━━ TEXT EXTRACT
Well I guess in the case of NPanday the local maven repostitory contains the 
NPanday Plugin(s) in the maven local repository and a "npanday-settings.xml" 
that is located somewhere. The Libs and Binaries used for compiling are located 
in the place where they were installed.

Assume an new colleague joins a Team already working on a Project. He has to 
install all sorts of libs first and hopefully get them in the right Version. In 
all other cases the build will Fail.

I was suggesting not to use a "npanday-settings.xml" at all, but to create a 
mavenizer that copies all the libs and binaries needed into a Maven form 
located in the maven local repository. This way These files can also be shared 
using a companies Maven repository and used in a Project by adding a simple 
Maven dependency.

Assumings this Approach, as soon as the new colleague joins the Team, the first 
build, would download all needed libs and binaries from the companies Maven 
repository and he could start working immediately.

When I first started to get the NPanday Unit Test Suite to execute, I needed 
quite some time to find out which Libraries were missing, After installing some 
of them I noticed that the new Versions were incompatable with the ones the 
Unit Test required and it was very hard to get Access to the old Versions. This 
was all making it harder for me to get started and I think it will also prevent 
others from doing the same.

Chris

________________________________________
Von: Lars Corneliussen [[email protected]]
Gesendet: Freitag, 22. November 2013 10:24
An: [email protected]
Betreff: Re: Building NPanday

so, instead of running the "mavenizer" (dotnet-plugins/settings-generator) 
through maven it would just run as a standalone program and update the 
npanday-settings.xml?

Am 21.11.2013 um 13:53 schrieb "[email protected]" 
<[email protected]>:

> Hi Lars,
>
> And what about the idea of creating a ".Net mavenizer" that creates maven 
> artifacts for all needed components and libraries. Then you could rely on 
> this maven structure and new .Net Versions or lib Versions would simply be a 
> Thing of updating the Mavenizer.
>
> This is the path we took for Flexmojos which relys on a Flex SDK, Air SDK and 
> Flashplayer libs. Ryling on libs in a certain structure on a System was a far 
> to fragile construct and keept on breaking things whenever a new SDK changed 
> the structure a Little.
>
> Chris
>
>
>
> ________________________________________
> Von: Lars Corneliussen [[email protected]]
> Gesendet: Donnerstag, 21. November 2013 11:07
> An: [email protected]
> Betreff: Re: Building NPanday
>
> Hi Christopher,
>
> for Azure we read the SDK paths from the registry (configured in embedded 
> xml-files).
> Some of the paths detection still runs in dotnet-plugins; I think it should 
> be moved to Java code in order to have it accessible directly (live) from all 
> plugins. (Now we generate a file npanday-settings.xml that contains the 
> information about installed .NET SDKs) 
> (https://issues.apache.org/jira/browse/NPANDAY-505)
>
> But it is not easy to get everything to run in all environments. The 
> nuget-importer also needs to have nuget on the PATH - which I don't like at 
> all! But there is no default place to get it from… Same with NUnit. It would 
> be great if we could bootstrap things through nuget… Maybe embedding the 
> nuget-commandline bottstrapper…
>
> _
> Lars
>
> Am 13.11.2013 um 20:42 schrieb "[email protected]"
━━━━
* CHALLENGE A:
Answer these questions using the NPanday email thread.
(i) Which file does Chris suggest not using at all?
(ii) For Azure, where are the SDK paths read from?
(iii) Which three components does Flexmojos rely on?
━━ DATA SUPPLIED
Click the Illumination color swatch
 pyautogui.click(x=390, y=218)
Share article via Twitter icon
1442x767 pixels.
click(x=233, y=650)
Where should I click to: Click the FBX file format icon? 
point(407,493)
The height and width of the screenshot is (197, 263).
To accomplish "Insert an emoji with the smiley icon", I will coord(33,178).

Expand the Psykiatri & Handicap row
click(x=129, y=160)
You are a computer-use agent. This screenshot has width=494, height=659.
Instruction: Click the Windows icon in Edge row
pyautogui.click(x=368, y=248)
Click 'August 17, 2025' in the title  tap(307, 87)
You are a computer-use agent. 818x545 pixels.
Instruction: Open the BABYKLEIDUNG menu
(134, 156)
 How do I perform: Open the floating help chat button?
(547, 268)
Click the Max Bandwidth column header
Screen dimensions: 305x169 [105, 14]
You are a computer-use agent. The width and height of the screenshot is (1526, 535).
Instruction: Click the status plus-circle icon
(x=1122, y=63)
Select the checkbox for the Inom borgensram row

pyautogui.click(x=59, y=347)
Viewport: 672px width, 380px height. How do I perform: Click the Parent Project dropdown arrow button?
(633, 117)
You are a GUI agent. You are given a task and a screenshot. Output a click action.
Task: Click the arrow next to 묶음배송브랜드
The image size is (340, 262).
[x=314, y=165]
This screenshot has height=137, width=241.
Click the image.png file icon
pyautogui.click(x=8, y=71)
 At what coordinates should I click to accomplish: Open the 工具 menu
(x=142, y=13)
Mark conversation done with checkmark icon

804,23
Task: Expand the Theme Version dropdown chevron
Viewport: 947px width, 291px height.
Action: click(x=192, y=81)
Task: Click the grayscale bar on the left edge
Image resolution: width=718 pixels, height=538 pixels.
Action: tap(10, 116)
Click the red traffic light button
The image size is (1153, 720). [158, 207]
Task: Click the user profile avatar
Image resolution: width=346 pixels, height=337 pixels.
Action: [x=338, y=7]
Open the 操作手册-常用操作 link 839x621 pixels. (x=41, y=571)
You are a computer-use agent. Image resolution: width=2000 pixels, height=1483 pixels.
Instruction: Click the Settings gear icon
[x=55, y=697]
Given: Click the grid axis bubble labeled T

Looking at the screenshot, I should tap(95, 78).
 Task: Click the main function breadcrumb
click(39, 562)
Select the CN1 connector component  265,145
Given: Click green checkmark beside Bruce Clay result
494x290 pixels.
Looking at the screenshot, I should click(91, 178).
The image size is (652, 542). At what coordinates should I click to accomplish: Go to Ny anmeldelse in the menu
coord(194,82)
━━━━
* CHALLENGE B: Convert part of the records into a JSON list of strings, one string for each line, with blank lines left out. Begin at the line that contains "How do I perform: Open" and stop after the line that contains "Screen dimensions: 305x169 [105, 14]".

* COMPLETE OUTPUT A:
(i) The "npanday-settings.xml" file.
(ii) From the registry.
(iii) A Flex SDK, an Air SDK and Flashplayer libs.

* COMPLETE OUTPUT B:
[
  " How do I perform: Open the floating help chat button?",
  "(547, 268)",
  "Click the Max Bandwidth column header",
  "Screen dimensions: 305x169 [105, 14]"
]